(Records contained in a dataset)
......

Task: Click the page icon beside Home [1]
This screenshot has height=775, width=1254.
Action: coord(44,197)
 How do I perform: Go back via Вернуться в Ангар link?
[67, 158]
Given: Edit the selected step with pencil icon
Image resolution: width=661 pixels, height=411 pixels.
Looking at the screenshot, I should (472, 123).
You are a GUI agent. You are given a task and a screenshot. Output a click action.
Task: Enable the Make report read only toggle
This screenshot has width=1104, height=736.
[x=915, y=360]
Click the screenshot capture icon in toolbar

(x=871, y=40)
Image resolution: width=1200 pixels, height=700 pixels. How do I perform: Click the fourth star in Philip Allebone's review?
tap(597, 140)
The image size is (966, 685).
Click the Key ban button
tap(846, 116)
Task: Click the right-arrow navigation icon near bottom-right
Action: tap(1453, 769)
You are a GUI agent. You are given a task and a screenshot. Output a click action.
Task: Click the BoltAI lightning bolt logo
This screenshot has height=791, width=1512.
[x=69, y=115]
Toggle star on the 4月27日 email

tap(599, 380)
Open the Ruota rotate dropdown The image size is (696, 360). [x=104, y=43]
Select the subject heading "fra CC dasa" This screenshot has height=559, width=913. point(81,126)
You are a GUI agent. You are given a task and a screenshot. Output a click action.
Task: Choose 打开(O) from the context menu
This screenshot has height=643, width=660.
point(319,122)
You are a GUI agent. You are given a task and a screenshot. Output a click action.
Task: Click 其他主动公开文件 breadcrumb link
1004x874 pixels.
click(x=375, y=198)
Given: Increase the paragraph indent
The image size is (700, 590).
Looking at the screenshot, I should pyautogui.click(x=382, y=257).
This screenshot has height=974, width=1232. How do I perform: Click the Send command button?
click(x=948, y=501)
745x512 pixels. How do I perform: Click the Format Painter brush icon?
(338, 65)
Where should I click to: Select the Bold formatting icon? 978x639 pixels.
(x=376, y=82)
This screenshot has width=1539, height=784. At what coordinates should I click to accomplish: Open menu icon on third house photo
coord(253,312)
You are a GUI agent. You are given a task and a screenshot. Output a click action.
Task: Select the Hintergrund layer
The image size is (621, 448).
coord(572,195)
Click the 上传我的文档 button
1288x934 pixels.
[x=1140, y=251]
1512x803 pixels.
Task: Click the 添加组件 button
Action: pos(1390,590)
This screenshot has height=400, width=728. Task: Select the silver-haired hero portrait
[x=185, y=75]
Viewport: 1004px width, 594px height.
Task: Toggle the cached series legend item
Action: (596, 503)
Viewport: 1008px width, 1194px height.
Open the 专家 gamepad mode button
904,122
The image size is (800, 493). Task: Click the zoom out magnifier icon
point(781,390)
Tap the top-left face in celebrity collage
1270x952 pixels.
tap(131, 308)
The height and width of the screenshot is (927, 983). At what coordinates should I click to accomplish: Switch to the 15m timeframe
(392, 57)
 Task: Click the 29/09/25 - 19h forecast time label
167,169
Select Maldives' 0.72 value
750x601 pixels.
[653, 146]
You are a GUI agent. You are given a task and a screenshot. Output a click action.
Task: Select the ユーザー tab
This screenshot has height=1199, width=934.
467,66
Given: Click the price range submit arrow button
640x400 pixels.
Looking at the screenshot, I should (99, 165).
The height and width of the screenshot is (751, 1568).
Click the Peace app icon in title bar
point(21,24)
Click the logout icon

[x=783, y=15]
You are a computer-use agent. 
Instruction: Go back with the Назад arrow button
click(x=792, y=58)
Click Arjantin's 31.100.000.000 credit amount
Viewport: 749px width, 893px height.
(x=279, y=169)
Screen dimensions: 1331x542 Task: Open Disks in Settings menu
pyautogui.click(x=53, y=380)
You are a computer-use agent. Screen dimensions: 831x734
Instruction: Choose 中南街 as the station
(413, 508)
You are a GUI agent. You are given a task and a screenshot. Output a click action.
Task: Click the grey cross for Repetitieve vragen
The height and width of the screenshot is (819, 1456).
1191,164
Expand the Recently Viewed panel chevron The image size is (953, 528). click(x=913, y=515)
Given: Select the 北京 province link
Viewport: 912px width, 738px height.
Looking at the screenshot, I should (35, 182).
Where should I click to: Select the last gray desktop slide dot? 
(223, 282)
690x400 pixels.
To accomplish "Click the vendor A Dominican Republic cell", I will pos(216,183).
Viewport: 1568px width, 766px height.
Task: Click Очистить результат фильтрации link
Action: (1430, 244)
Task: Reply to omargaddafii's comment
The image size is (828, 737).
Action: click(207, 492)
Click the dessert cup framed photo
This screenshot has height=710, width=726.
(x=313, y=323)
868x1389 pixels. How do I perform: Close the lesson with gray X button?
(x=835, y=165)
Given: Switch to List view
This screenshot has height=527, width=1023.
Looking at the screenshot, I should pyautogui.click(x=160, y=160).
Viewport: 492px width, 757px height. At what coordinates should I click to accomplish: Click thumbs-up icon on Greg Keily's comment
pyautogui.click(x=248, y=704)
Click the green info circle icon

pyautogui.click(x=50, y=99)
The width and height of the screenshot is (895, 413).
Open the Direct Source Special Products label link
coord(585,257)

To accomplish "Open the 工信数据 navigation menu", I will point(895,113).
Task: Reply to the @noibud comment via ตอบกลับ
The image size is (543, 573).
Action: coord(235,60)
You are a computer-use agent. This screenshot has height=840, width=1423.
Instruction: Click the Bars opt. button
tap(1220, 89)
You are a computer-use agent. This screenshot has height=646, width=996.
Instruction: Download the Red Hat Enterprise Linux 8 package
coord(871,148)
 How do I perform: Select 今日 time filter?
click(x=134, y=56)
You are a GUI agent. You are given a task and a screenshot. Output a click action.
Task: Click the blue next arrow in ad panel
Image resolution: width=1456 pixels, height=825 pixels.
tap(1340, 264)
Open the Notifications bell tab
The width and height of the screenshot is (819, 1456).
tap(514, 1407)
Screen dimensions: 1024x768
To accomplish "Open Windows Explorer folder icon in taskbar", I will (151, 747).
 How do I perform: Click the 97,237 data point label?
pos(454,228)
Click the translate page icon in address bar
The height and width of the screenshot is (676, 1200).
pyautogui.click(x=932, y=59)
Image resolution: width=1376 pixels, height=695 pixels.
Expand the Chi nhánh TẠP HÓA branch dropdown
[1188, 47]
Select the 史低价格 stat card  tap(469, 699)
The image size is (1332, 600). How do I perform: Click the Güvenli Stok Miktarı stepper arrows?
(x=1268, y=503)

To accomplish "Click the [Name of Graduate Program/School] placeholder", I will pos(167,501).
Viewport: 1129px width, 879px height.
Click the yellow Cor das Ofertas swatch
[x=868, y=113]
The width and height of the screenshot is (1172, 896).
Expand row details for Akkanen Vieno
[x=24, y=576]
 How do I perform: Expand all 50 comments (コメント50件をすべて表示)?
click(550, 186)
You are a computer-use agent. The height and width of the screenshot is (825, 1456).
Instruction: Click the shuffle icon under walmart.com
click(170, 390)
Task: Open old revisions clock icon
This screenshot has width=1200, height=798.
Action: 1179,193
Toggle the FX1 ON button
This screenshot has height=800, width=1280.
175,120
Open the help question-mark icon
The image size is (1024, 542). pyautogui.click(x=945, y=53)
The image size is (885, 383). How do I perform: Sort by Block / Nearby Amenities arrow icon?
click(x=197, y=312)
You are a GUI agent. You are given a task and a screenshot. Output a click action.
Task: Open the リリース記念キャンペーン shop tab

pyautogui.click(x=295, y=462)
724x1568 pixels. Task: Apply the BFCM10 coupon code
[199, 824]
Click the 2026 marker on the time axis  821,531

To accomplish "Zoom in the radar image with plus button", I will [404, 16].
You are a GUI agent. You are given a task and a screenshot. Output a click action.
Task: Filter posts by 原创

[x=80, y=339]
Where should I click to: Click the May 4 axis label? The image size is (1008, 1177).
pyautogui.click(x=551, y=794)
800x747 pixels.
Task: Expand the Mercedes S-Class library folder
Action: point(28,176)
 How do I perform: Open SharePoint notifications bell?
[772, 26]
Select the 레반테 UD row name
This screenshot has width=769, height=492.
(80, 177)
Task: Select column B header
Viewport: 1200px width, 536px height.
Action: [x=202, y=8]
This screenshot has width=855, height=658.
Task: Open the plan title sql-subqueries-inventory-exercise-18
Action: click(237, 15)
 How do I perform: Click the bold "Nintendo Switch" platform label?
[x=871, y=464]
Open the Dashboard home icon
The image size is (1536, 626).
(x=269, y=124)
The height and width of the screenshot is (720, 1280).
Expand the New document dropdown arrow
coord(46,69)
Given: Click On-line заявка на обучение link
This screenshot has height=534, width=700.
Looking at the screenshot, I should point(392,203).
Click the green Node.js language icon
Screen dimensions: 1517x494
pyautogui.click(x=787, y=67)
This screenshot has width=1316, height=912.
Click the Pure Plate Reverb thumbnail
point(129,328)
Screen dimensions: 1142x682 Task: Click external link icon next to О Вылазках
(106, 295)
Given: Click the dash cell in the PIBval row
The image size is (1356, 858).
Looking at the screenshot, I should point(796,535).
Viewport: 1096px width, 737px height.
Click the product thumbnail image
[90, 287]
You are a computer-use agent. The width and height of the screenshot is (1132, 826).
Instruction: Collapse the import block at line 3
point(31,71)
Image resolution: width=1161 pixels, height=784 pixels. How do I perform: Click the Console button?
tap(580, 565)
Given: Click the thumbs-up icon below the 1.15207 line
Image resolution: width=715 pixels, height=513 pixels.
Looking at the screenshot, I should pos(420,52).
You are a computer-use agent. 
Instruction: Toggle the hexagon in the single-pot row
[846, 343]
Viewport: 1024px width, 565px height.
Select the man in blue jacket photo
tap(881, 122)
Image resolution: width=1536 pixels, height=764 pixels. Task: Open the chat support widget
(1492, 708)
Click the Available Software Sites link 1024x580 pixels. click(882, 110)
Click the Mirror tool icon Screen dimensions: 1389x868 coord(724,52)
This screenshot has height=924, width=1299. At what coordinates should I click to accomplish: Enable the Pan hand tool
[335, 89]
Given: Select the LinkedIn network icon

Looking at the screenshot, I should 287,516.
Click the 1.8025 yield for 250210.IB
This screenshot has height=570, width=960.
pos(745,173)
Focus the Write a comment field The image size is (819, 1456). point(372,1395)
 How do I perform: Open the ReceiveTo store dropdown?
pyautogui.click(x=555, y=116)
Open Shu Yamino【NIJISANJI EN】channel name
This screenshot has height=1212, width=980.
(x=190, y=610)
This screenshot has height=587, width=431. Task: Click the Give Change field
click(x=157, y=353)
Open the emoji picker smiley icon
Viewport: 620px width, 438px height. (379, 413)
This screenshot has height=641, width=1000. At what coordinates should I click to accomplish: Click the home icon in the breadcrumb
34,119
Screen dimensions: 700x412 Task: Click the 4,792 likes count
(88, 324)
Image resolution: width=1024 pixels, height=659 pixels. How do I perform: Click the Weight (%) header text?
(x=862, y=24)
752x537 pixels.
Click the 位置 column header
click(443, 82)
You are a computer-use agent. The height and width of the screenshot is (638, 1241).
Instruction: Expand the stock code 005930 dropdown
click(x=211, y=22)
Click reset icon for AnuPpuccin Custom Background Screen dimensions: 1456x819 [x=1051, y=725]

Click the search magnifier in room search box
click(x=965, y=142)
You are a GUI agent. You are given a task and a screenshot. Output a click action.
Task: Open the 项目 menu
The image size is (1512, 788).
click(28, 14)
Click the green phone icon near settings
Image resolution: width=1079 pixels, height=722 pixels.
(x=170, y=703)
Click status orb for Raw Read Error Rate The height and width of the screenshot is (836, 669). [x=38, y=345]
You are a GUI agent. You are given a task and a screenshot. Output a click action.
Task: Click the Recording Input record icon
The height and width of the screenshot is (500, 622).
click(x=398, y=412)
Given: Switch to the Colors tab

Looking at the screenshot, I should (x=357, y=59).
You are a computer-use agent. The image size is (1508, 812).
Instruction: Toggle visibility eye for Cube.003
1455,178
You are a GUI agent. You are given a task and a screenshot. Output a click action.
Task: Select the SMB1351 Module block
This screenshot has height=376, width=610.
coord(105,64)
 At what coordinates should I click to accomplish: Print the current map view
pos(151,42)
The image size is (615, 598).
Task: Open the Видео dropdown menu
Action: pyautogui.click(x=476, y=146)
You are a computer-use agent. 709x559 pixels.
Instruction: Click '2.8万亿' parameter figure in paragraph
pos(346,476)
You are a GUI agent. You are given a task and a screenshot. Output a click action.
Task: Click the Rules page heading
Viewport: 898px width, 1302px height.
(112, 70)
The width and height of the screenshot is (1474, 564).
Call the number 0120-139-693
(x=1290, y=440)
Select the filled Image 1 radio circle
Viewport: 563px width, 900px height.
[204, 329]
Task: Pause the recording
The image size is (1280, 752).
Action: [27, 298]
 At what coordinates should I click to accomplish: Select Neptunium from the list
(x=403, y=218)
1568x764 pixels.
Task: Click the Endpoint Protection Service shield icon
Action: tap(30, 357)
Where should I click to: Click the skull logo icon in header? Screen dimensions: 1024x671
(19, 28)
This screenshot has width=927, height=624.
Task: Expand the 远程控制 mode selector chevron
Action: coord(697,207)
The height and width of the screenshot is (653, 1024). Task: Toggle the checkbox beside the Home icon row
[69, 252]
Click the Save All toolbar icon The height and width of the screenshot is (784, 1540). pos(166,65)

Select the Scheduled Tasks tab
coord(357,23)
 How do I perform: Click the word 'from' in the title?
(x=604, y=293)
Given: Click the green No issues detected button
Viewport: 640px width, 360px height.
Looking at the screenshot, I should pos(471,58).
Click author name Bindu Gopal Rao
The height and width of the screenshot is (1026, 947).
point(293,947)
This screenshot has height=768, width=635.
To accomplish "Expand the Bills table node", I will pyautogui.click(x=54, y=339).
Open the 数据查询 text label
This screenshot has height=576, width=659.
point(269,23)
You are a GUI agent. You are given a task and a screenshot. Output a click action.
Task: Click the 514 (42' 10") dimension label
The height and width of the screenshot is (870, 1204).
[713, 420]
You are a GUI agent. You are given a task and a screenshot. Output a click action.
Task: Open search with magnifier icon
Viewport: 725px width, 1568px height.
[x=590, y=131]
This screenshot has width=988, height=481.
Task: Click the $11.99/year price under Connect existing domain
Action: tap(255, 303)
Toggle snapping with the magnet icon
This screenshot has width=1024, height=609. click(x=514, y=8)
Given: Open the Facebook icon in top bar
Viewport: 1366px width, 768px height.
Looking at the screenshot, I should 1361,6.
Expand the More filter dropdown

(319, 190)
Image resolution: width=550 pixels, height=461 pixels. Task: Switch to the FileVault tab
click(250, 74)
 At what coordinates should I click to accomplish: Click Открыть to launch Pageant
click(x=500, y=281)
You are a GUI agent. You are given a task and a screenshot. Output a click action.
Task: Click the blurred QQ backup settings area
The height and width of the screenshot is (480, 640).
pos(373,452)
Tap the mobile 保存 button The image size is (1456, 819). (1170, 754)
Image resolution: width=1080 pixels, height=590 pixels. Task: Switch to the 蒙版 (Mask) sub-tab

......

• Prompt: When you reach the line containing "Image resolution: width=1024" in the data above, start copying exactly, and stop after the line containing "The width and height of the screenshot is (1474, 564).".

• Finished exercise:
Image resolution: width=1024 pixels, height=659 pixels. How do I perform: Click the Weight (%) header text?
(x=862, y=24)
752x537 pixels.
Click the 位置 column header
click(443, 82)
You are a computer-use agent. The height and width of the screenshot is (638, 1241).
Instruction: Expand the stock code 005930 dropdown
click(x=211, y=22)
Click reset icon for AnuPpuccin Custom Background Screen dimensions: 1456x819 [x=1051, y=725]

Click the search magnifier in room search box
click(x=965, y=142)
You are a GUI agent. You are given a task and a screenshot. Output a click action.
Task: Open the 项目 menu
The image size is (1512, 788).
click(28, 14)
Click the green phone icon near settings
Image resolution: width=1079 pixels, height=722 pixels.
(x=170, y=703)
Click status orb for Raw Read Error Rate The height and width of the screenshot is (836, 669). [x=38, y=345]
You are a GUI agent. You are given a task and a screenshot. Output a click action.
Task: Click the Recording Input record icon
The height and width of the screenshot is (500, 622).
click(x=398, y=412)
Given: Switch to the Colors tab

Looking at the screenshot, I should (x=357, y=59).
You are a computer-use agent. The image size is (1508, 812).
Instruction: Toggle visibility eye for Cube.003
1455,178
You are a GUI agent. You are given a task and a screenshot. Output a click action.
Task: Select the SMB1351 Module block
This screenshot has height=376, width=610.
coord(105,64)
 At what coordinates should I click to accomplish: Print the current map view
pos(151,42)
The image size is (615, 598).
Task: Open the Видео dropdown menu
Action: pyautogui.click(x=476, y=146)
You are a computer-use agent. 709x559 pixels.
Instruction: Click '2.8万亿' parameter figure in paragraph
pos(346,476)
You are a GUI agent. You are given a task and a screenshot. Output a click action.
Task: Click the Rules page heading
Viewport: 898px width, 1302px height.
(112, 70)
The width and height of the screenshot is (1474, 564).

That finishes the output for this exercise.